Individuals must have access to their personal information that an organization has. They have a right to get

information about the purpose for which the data are processed, the categories of personal data concerned

and the recipients to whom the data are disclosed. Moreover, they should be able to correct, change, or

delete that information where it is inaccurate, or has been processed in violation of the Principles.

An organization has to respond to individual's access request within a reasonable time frame. However,

sometimes it may be able to limit access rights, but only in specific situations such as when providing access

would undermine confidentiality, breach professional privilege or conflict with legal obligations.

7. Recourse, Enforcement and Liability

If the organization does not follow the rules of the Privacy Shield and violates its obligation to protect

personal information, individuals have the right to complain and obtain a remedy, free of any cost.
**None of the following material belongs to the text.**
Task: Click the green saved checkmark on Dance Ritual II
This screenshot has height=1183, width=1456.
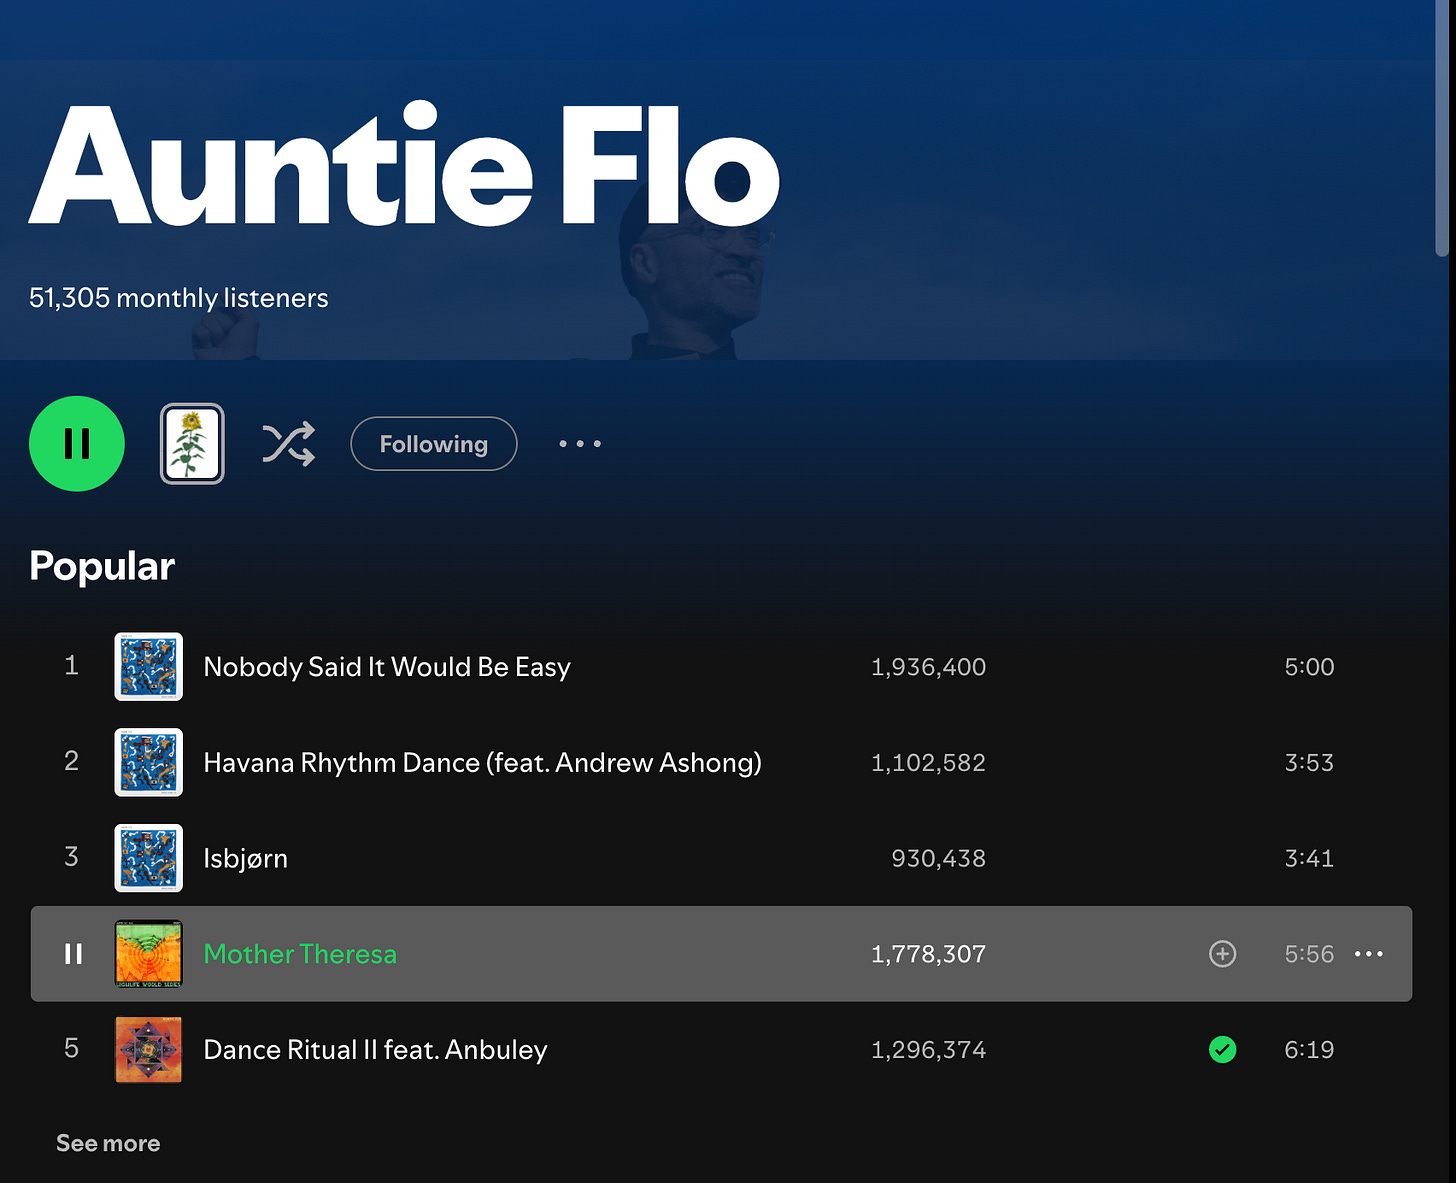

Organizations under the Privacy Shield are obliged to provide a readily available independent recourse

mechanism to investigate unresolved complaints. Inquiries and requests made by the Department for

information relating to the Privacy Shield must be responded promptly. Organizations must also respond

directly to authorities with regard to the investigation and resolution of complaints.

In the context of an onward transfer, a Privacy Shield organization has responsibility for the processing of

personal information it receives under the Privacy Shield and subsequently transfers to a third party acting

as an agent on its behalf. The Privacy Shield organization shall remain liable under the Principles if its agent

processes such personal information in a manner inconsistent with the Principles, unless the organization

proves that it is not responsible for the event giving rise to the damage.